§ ACTIVITIES
1/ In the passage below on myofascial trigger points, why is this type of disorder hard to recognize? Answer in one to three sentences.
2/ According to the passage below on myofascial trigger points, what may elicit the predictable pattern of referred pain from a latent trigger point?
3/ Carry on the passage below on myofascial trigger points, picking up right after its last sentence.

§ DOCUMENT PASSAGE
+ + + + +
From such clinically latent trigger points the typical pattern of referred pain usually is not evoked by sustained pressure. However, a needle inserted directly into a latent trigger point may elicit the predictable pattern of referred pain.
Both active and latent trigger points have other profound effects besides pain.
1) They have referred tenderness in pain reference zones even during painfree periods.
2) They inhibit muscle lengthening and limit motion at the joint, or joints, which the muscle traverses. The tense muscle is shortened; it will not stretch to its full normal length. So, whether the trigger point is active or latent with respect to pain, on examination the associated restriction of movement can usually be found.
3) There is also demonstrable weakness (without atrophy) of the muscle that contains the trigger point, whether it be active or latent. The barrage of different impulses from the trigger point apparently inhibits maximal contraction of that muscle; it is not strong. When the patient with latent trigger points in the hand extensor muscles tries to pour milk out of a carton, he may unexpectedly drop the carton; his grip is weak. This weakness may be present for years, due to latent trigger points.
4) There are also a variety of referred autonomic effects, both sensory and motor.
Recognition of this extremely common type of myofascial disorder is made difficult because the myofascial structures are soft tissues and are not visualized on X-ray examination, and because no specific test on blood or urine is available to pinpoint the problem. There is no neurological deficit unless entrapment of a peripheral nerve by a taut muscle occurs.
+ + + + +
§ RECORDS SUPPLIED
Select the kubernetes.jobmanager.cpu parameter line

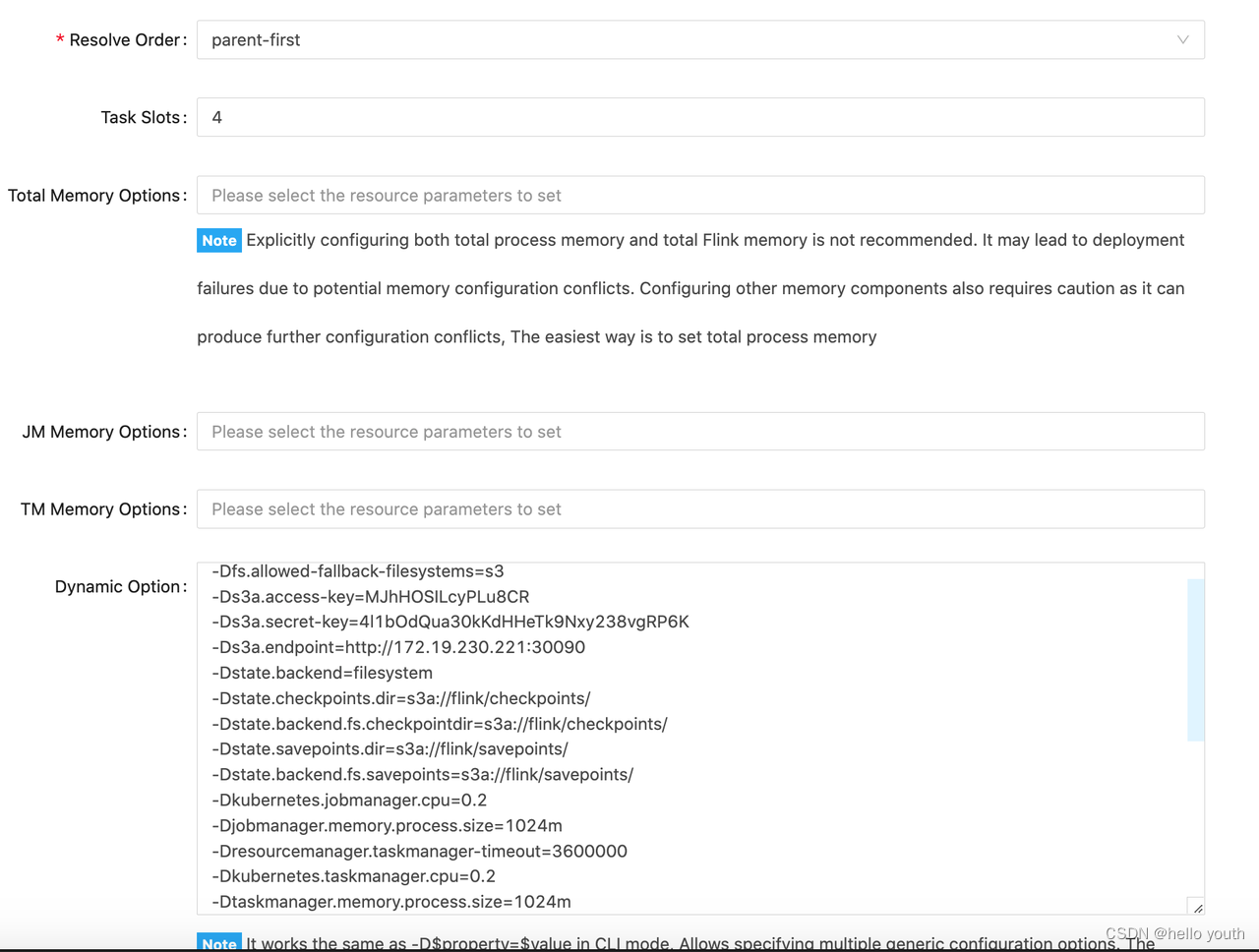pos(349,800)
+ + + + +
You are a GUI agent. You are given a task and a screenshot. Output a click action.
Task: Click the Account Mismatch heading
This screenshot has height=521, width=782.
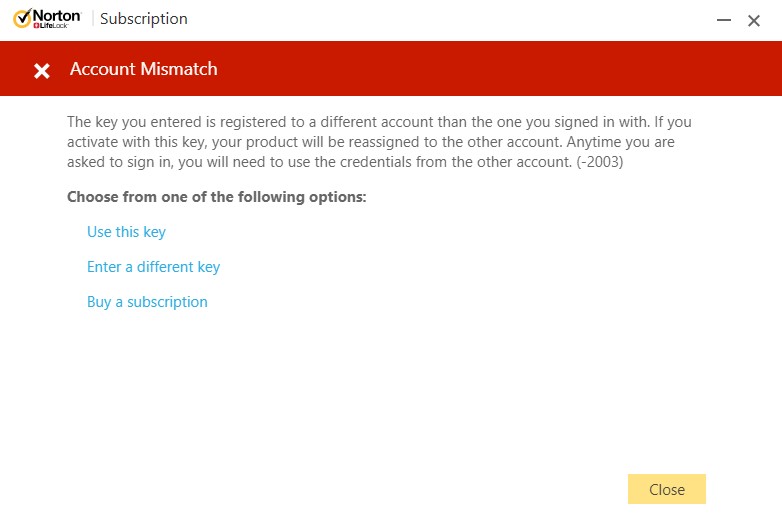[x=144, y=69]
+ + + + +
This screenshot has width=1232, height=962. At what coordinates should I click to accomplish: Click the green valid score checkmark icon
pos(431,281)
+ + + + +
§ PER-TASK ANSWERS
1/ Myofascial structures are soft tissues, so they do not show up on X-ray examination. There is also no specific blood or urine test that can pinpoint the problem.

2/ A needle inserted directly into the latent trigger point.

3/
The diagnosis is established by objective signs elicited on palpation of the affected muscles and by observation of specific associated restriction of motion. The pattern or distribution of referred pain elicited by palpation of an active trigger point is described by the patient, not observed, and is therefore a subjective phenomenon. However, the pattern of referred pain for a given site is constant from person to person and therefore predictable. When the patient’s description of the induced referred pain matches the known pattern for that muscle, the accuracy of the patient’s reporting is verified.
A major difficulty in the treatment of myofascial pain is that after it has been initiated by one traumatic event, the multiple factors which usually act together to perpetuate the pain syndrome must all be dealt with, and this requires much detective work and time on the part of the physician.
Travell, Janet G., M.D. and Simons, David G., M.D. Myofascial Pain and Dysfunction. The Trigger Point Manual, Volume One and Volume Two, Williams & Wilkins, Baltimore, 1983 & 1992.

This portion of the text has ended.